Installation Deadline

Ideally 8/30/2024
but this change should be safe.

@cycomachead cycomachead added the package-request Package addition request for a hub label Aug 23, 2024
@felder
Copy link
Contributor

felder commented Aug 23, 2024

@cycomachead can you confirm if this is for the client, server, or both? Also in the case of the server, do you have any concerns about upgrading from 14->16 with the existing volumes created using 14? Typically when you upgrade postgresql major versions there's a dump and restore procedure that must be performed.

We wouldn't be doing that in this case so I'm not sure if that would result in the volumes being corrupted. The solution for fixing a corrupted volume in this case would likely be to delete it and let K8s provision an empty one.

@felder
Copy link
Contributor

felder commented Aug 23, 2024

For a client upgrade, the client is currently installed via apt.

In order to get the postgresql16 client we'd likely be pulling the package installation out of apt.txt and we'd place it in environment.yml to be deployed via conda which provides 16.4.

https://anaconda.org/conda-forge/postgresql

@felder
Copy link
Contributor

felder commented Aug 23, 2024

@cycomachead
Copy link
Author

cycomachead commented Aug 23, 2024 via email

@felder
Copy link
Contributor

felder commented Aug 23, 2024

@cycomachead so the way the student postgresql servers work is there is another container that runs in the pod which hosts each student's postgresql server.
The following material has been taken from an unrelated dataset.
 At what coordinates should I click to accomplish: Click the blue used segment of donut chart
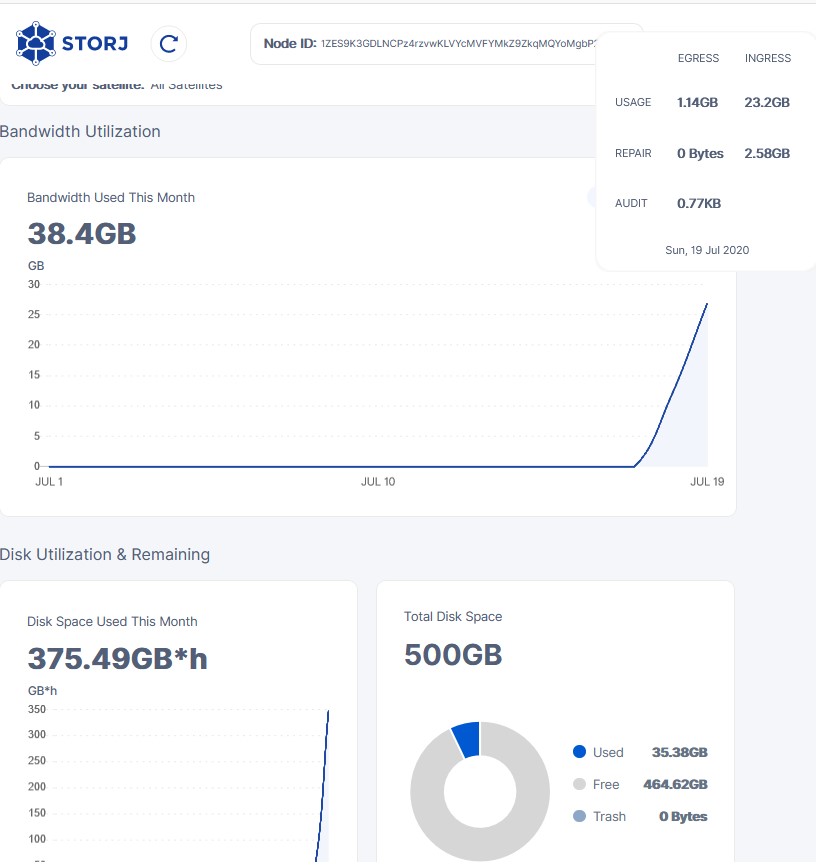[467, 739]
Additionally, a separate 4GB volume is provisioned for postgresql for each student. Those volumes are persistent (we delete them at the end of each semester). Mongodb works the same as well and it gets a 2GB volume.

For example I do this:

notebook) jovyan@jupyter-felder:~$ psql -h localhost
psql (14.12 (Ubuntu 14.12-0ubuntu0.22.04.1), server 14.5 (Debian 14.5-1.pgdg110+1))
Type "help" for help.

jovyan=# \l
                              List of databases
   Name    | Owner  | Encoding |  Collate   |   Ctype    | Access privileges 
-----------+--------+----------+------------+------------+-------------------
 jovyan    | jovyan | UTF8     | en_US.utf8 | en_US.utf8 | 
 postgres  | jovyan | UTF8     | en_US.utf8 | en_US.utf8 | 
 template0 | jovyan | UTF8     | en_US.utf8 | en_US.utf8 | =c/jovyan        +
           |        |          |            |            | jovyan=CTc/jovyan
 template1 | jovyan | UTF8     | en_US.utf8 | en_US.utf8 | =c/jovyan        +
           |        |          |            |            | jovyan=CTc/jovyan
(4 rows)

jovyan=# create database test;
CREATE DATABASE
jovyan=# \l
                              List of databases
   Name    | Owner  | Encoding |  Collate   |   Ctype    | Access privileges 
-----------+--------+----------+------------+------------+-------------------
 jovyan    | jovyan | UTF8     | en_US.utf8 | en_US.utf8 | 
 postgres  | jovyan | UTF8     | en_US.utf8 | en_US.utf8 | 
 template0 | jovyan | UTF8     | en_US.utf8 | en_US.utf8 | =c/jovyan        +
           |        |          |            |            | jovyan=CTc/jovyan
 template1 | jovyan | UTF8     | en_US.utf8 | en_US.utf8 | =c/jovyan        +
           |        |          |            |            | jovyan=CTc/jovyan
 test      | jovyan | UTF8     | en_US.utf8 | en_US.utf8 | 
(5 rows)

jovyan=# \q
(notebook) jovyan@jupyter-felder:~$ 

Then restart my server and do this, we can see the information persists:

(notebook) jovyan@jupyter-felder:~$ psql -h localhost
psql (14.12 (Ubuntu 14.12-0ubuntu0.22.04.1), server 14.5 (Debian 14.5-1.pgdg110+1))
Type "help" for help.

jovyan=# \l
                              List of databases
   Name    | Owner  | Encoding |  Collate   |   Ctype    | Access privileges 
-----------+--------+----------+------------+------------+-------------------
 jovyan    | jovyan | UTF8     | en_US.utf8 | en_US.utf8 | 
 postgres  | jovyan | UTF8     | en_US.utf8 | en_US.utf8 | 
 template0 | jovyan | UTF8     | en_US.utf8 | en_US.utf8 | =c/jovyan        +
           |        |          |            |            | jovyan=CTc/jovyan
 template1 | jovyan | UTF8     | en_US.utf8 | en_US.utf8 | =c/jovyan        +
           |        |          |            |            | jovyan=CTc/jovyan
 test      | jovyan | UTF8     | en_US.utf8 | en_US.utf8 | 
(5 rows)

jovyan=# \q
(notebook) jovyan@jupyter-felder:~$

My concern here is if you or your teaching staff have already done some prep work within postgresql, upgrading the server might not work smoothly because the persistent volume contains a postgresql 14 db. Until I try this in staging, I won't really know what it's going to do. The remedy for an issue here would be removal of the existing persistent volumes so another, empty one, would be provisioned.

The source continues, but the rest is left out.